Even if he is a sovereignist and not far-right, I continue to cite Pierre-Yves Rougeyron mainly for two reasons: the quality of his interviews (as well as his editorial work and analysis of current events in overall), and the fact that there is still a similarity in ideas on certain points (notably the criticism of wokism, even if I go further than the sovereignists in this direction, to such an extent that I cannot say it if I want to remain within a legal framework and that is the case, which explains why I have come to legitimately and openly claim the promotion of an extreme right which, let us say it, has not of current representation among the major media figures of the national right in France, whether Marine Le Pen, Éric Zemmour or others). Hence a deep disagreement, moreover, on the question of the relationship (including from an ideological point of view) to the theme of death and its implications.

We must be careful with these points of the debate, not only for legal certainty, but also for political intelligence. I open this parenthesis because it is important to remain aware of the fact that, especially in view of current developments, claiming to be a certain extremist is a position which requires, more than elsewhere, frequent checkpoints, for reasons similar to those encountered in situations (which may be part of everyday life) where we have to handle dangerous products. Furthermore, the desire to kill political adversaries within an appropriate legal framework may help to define the extreme right, but is not of interest in itself. What is interesting is to understand that any political regime is based on civilizational choices which, even if some refuse to see it, can lead to exclusion in its radical, deadly sense, for reasons linked to the necessity of the survival of a model.

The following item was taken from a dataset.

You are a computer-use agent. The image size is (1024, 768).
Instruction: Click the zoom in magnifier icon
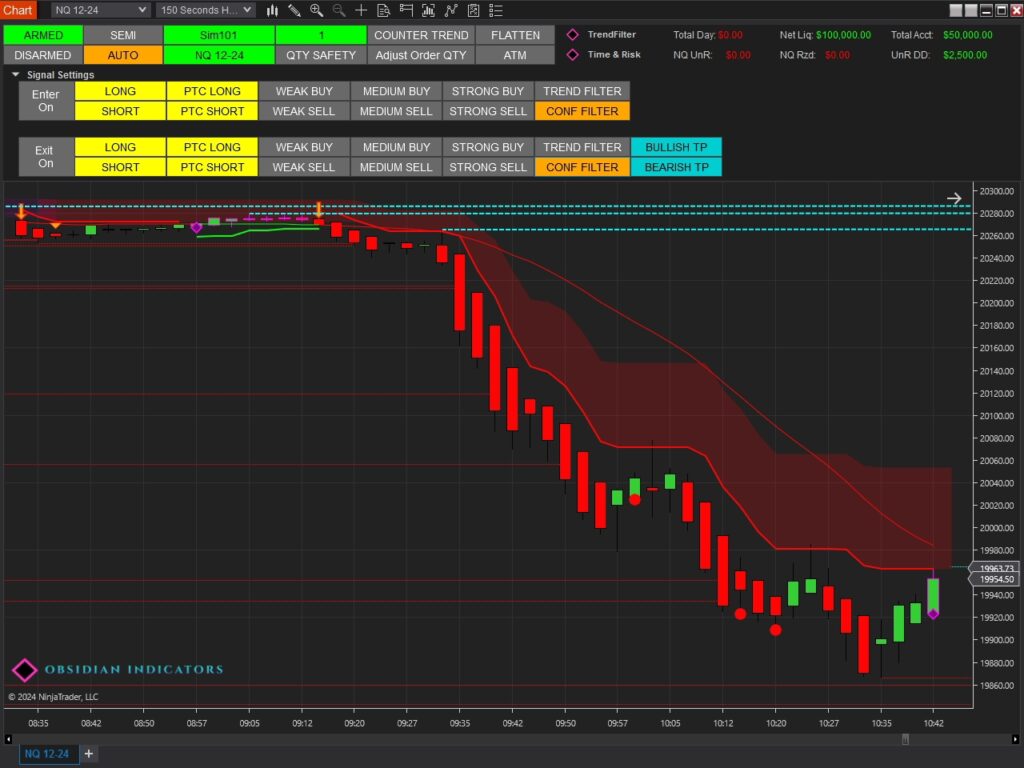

It is, in this sense, the dividing line between the right and the extreme right, which escapes commentators who define the latter according to proven historical references but who, by omission, do not sufficiently take into account the criterion of ideological strength. However, what defines ideological force, at a certain point (the point, precisely, of rupture between the right and the extreme right), is the relationship between politics and the open acceptance of death as a political lever, as capable of being the subject, as demonstrated here, of a calm and serious presentation. Does this mean that supporters of a so-called moderate political regime have never killed? No, quite the contrary, one of the main cases to be cited concerning the purge policy carried out in France against collaborators from 1944. It is, moreover, historical proof of a divide between the right and the extreme right. Rougeyron is a sovereignist, not a reactionary.

The first political subject he addresses in this interview concerns the right-wing anti-ecology seen around him. The author's position can be summarized as follows: putting aside caricatures, he invites us to consider the management of natural resources within a national framework, these natural resources constituting the wealth of our country, hence the call for an ecology measured to the data from a restricted geographical and political group (France in this case), in preference to requirements dictated by supranational administrative entities supposedly in the name of the defense of the planet as a whole (it being understood that, if each country had enough room to maneuver to estimate which environmental policies should be carried out on its scale based on what it knows, the planet as a whole would be better off). In short: France should take care of the environment on its own scale, according to the needs of its own population.

This rationality based on control of a given territory reminds us that natural ecosystems themselves behave locally, independently of human intervention, even if there are also global ecosystems on a planetary scale. Among the authors critical of the IPCC and the global environmental consensus, we can cite Bertrand Alliot, François Gervais, Christian Gérondeau, Marc Le Menn and Emmanuel Leroy Ladurie. Still, in accordance with biomimicry, the link between sustainability and sovereignty is necessary, because we can only act on a global ecosystem if our own environment remains within reach of our decisions. Rougeyron would like a contradictory debate with Serge Latouche around the question of degrowth. He is, to say the least, more skeptical towards currents, including the extreme right, claiming the influence of Thomas Malthus (1766-1834) and the idea of ​​depopulation.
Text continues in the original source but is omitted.